To prove the limit
\[ \lim_{x \to 0} \frac{e^x - e^{-x}}{2x} = 1 \]
we will use two methods: the Taylor series expansion and the definition of the derivative. The Taylor series expansion will allow us to analyze the behavior of the function for small values of \( x \), while the definition of the derivative will provide an alternative confirmation.
Taylor Series Expansion
We use the Taylor series expansion of the exponential functions:
\[ e^x = 1 + x + \frac{x^2}{2!} + \frac{x^3}{3!} + O(x^4) \]
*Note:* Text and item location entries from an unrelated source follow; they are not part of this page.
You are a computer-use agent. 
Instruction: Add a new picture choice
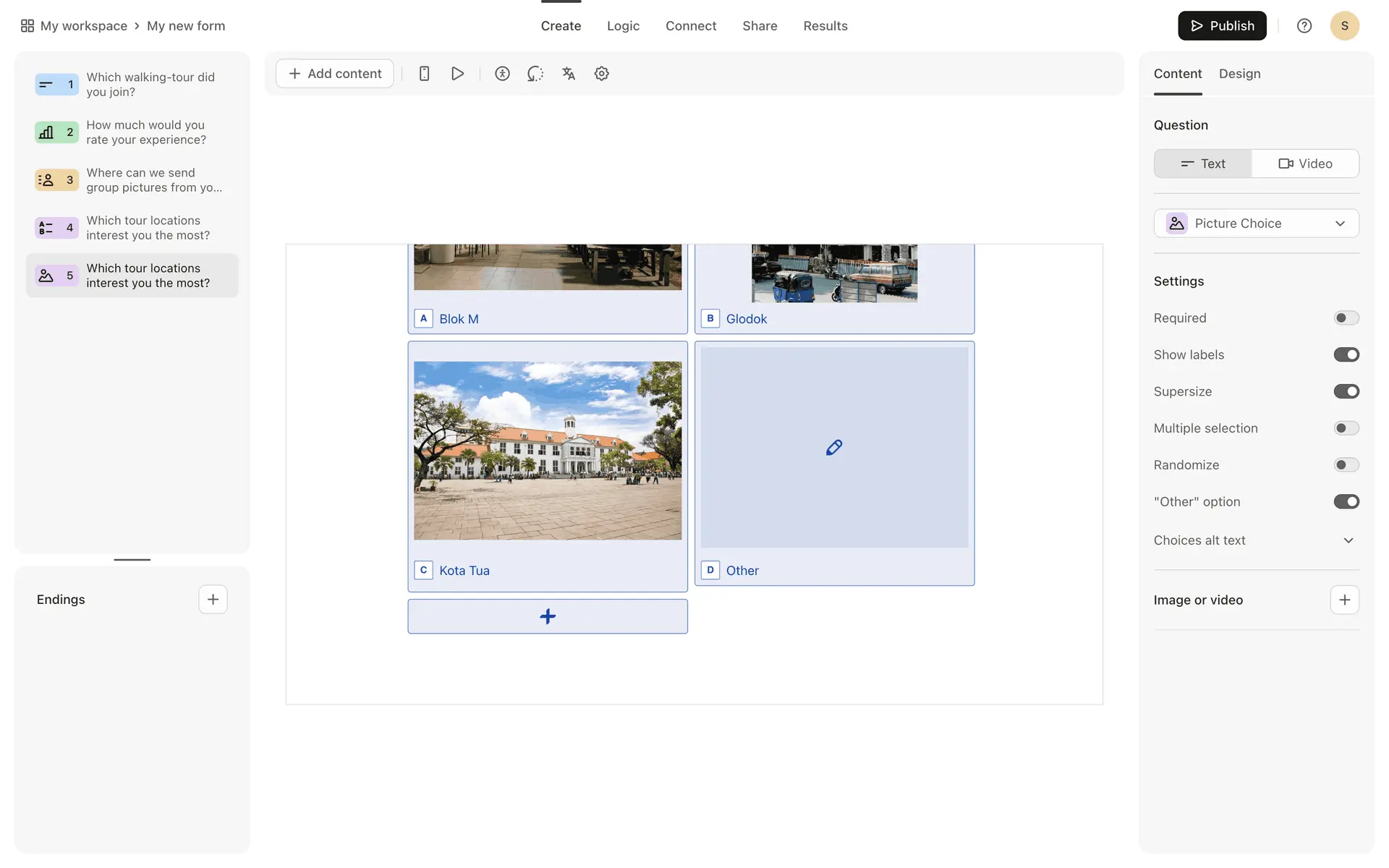click(548, 616)
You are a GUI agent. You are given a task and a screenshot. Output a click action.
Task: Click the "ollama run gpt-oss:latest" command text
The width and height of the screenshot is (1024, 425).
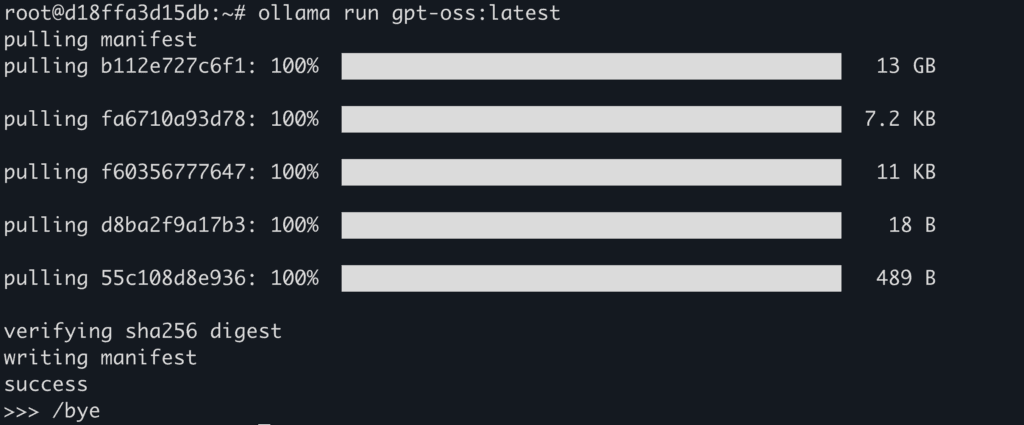click(409, 14)

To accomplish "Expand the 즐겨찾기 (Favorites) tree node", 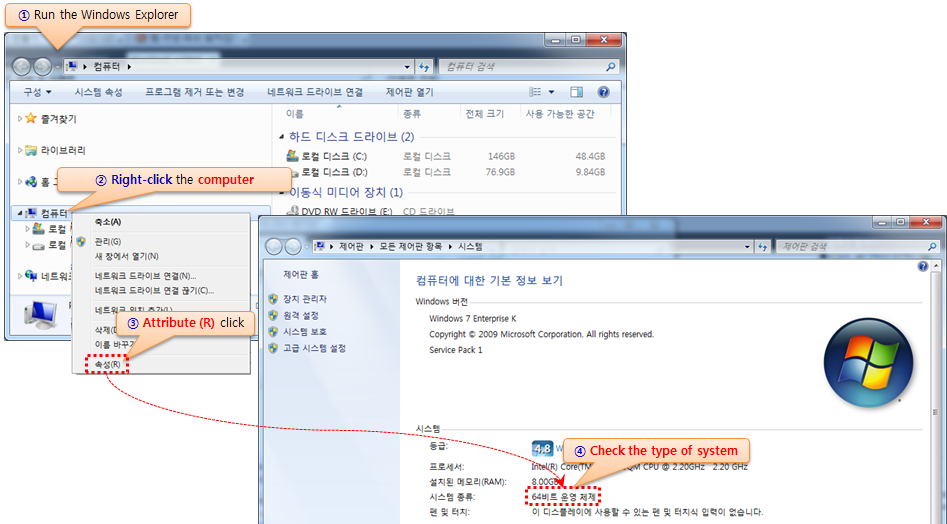I will pyautogui.click(x=19, y=119).

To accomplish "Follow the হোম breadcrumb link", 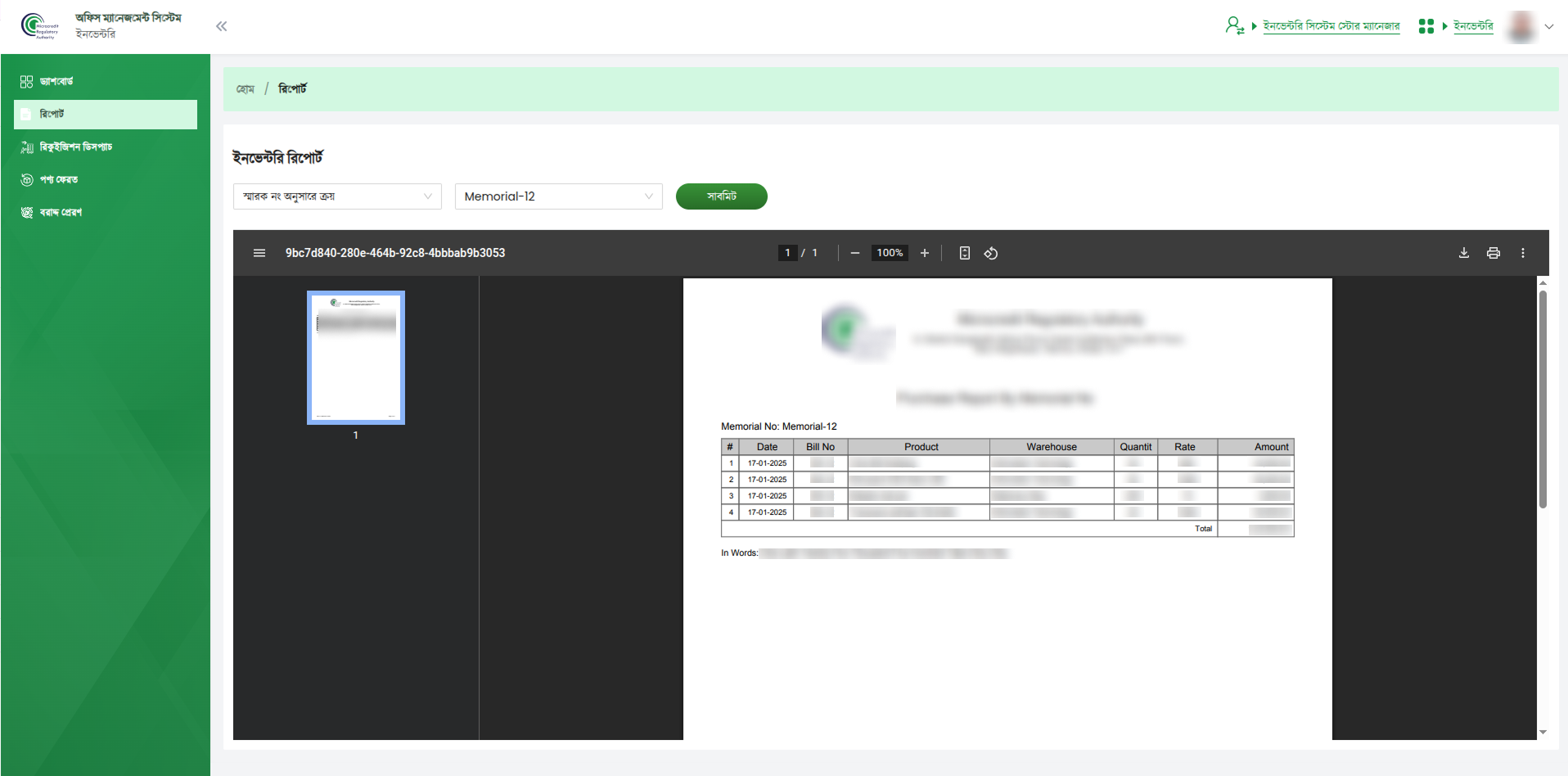I will (x=246, y=88).
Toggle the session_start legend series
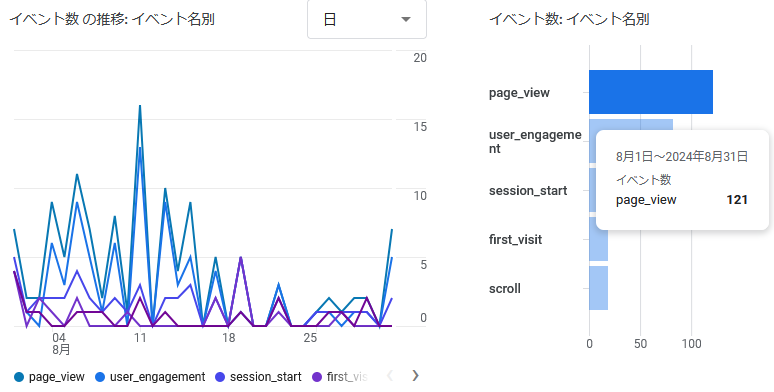Image resolution: width=774 pixels, height=392 pixels. pos(258,377)
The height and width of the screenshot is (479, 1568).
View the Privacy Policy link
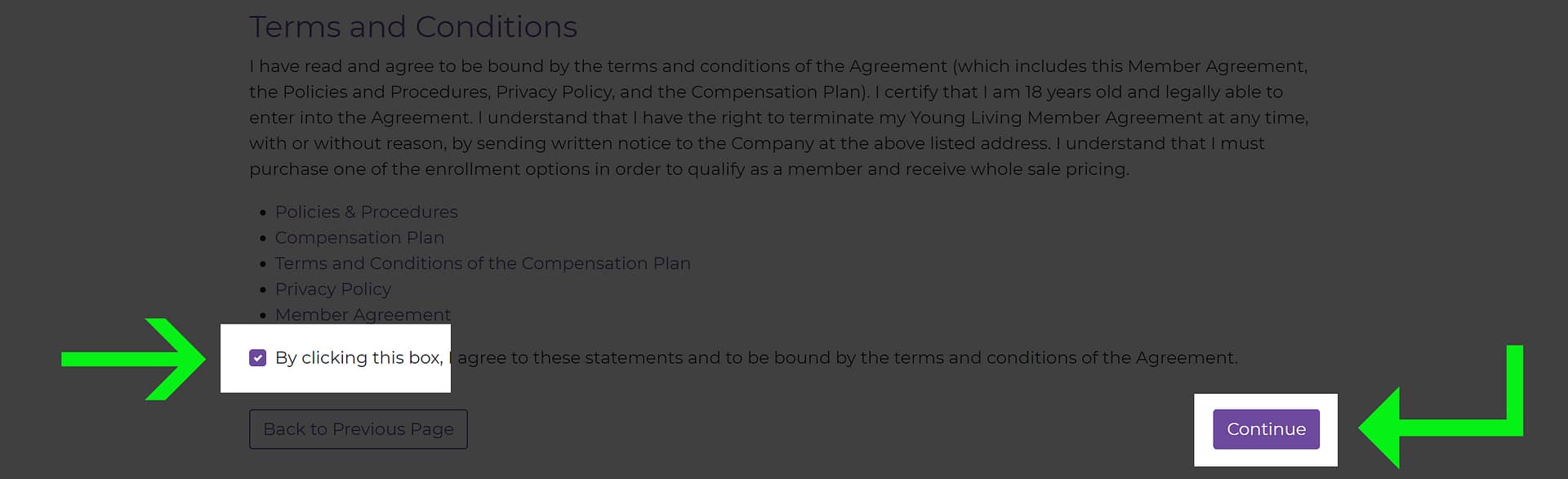[x=333, y=289]
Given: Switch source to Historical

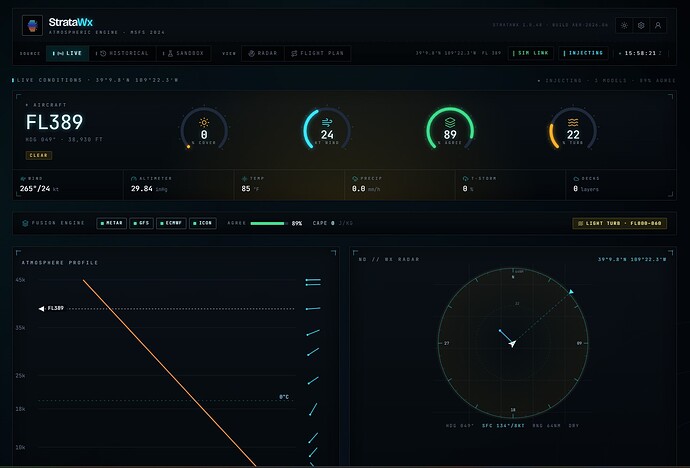Looking at the screenshot, I should [122, 53].
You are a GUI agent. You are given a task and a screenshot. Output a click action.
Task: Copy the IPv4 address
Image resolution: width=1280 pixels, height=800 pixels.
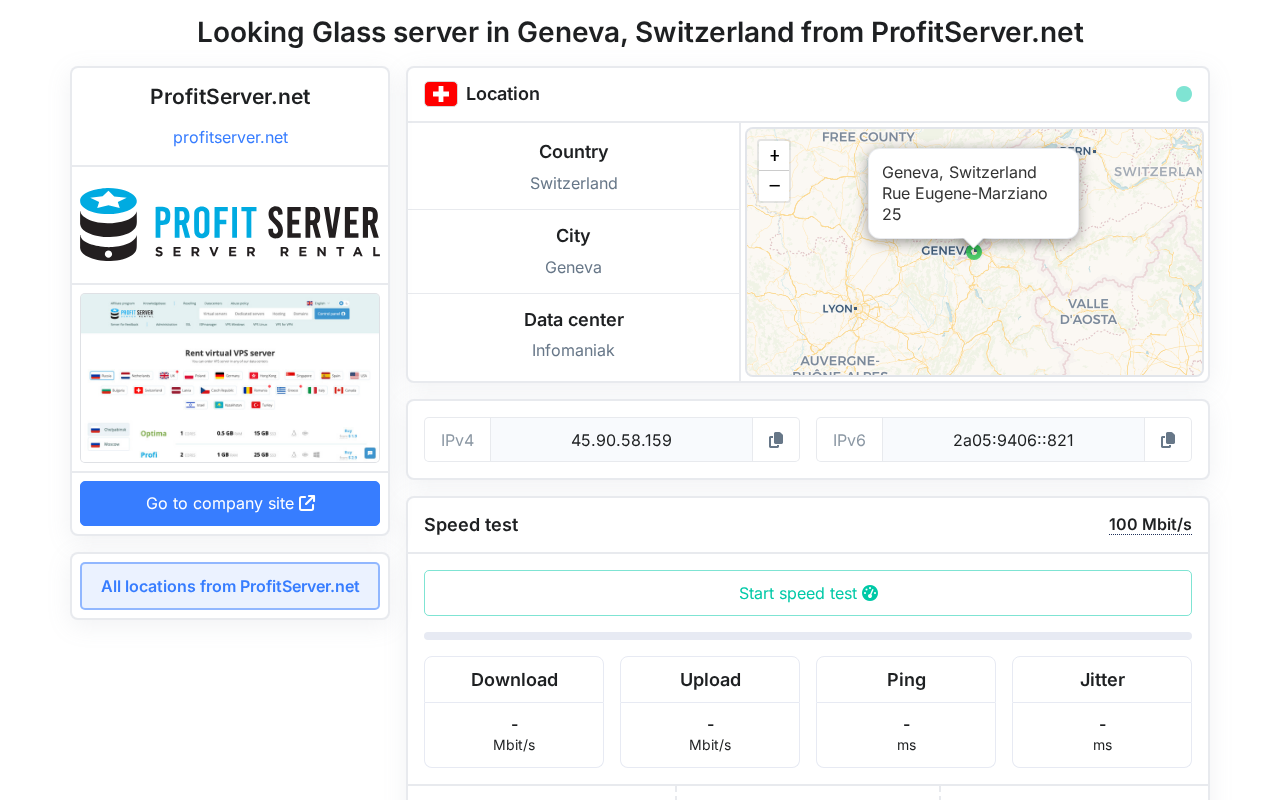(775, 440)
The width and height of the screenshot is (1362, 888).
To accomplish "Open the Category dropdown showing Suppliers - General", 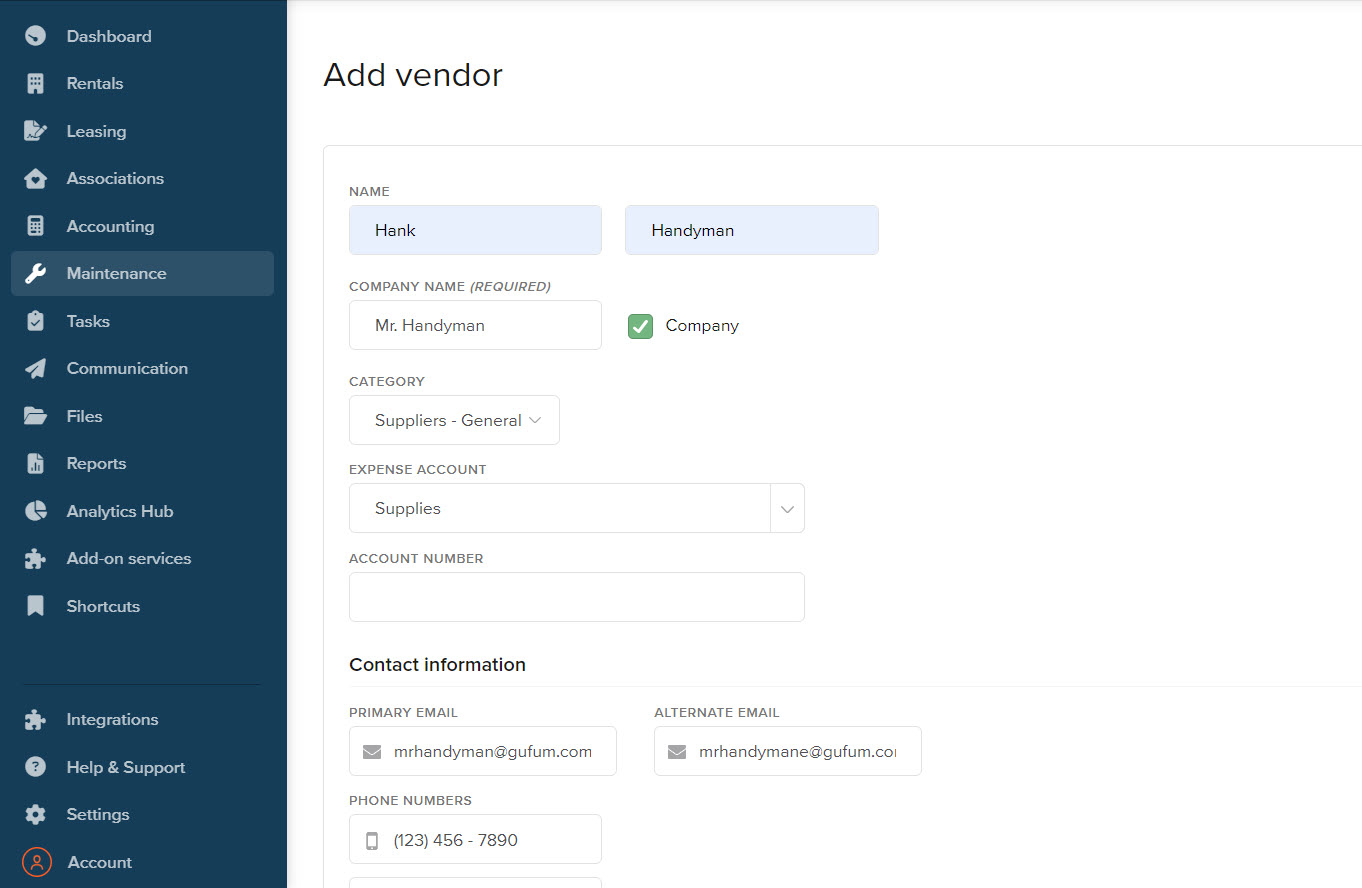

\[ e^{-x} = 1 - x + \frac{x^2}{2!} - \frac{x^3}{3!} + O(x^4) \]
Subtracting the two expressions:
\[ e^x - e^{-x} = 2x + \frac{x^3}{3} + O(x^4) \]
Dividing by \(2x\):
\[ \frac{e^x - e^{-x}}{2x} = 1 + \frac{x^2}{6} + O(x^3) \]
Limit Calculation
Taking the limit as \(x\) approaches zero:
\[ \lim_{x \to 0} \frac{e^x - e^{-x}}{2x} = 1 + 0 = 1 \]
Verification Using the Definition of the Derivative
We observe that the function in the numerator is precisely the definition of the derivative of the function \( f(x) = e^x \) evaluated at \( x = 0 \):
\[ \lim_{x \to 0} \frac{e^x - e^{-x}}{2x} = \lim_{x \to 0} \frac{\sinh x}{x} \]
Since it is known that \( \lim_{x \to 0} \displaystyle \frac{\sinh x}{x} = 1 \), we obtain the result once again.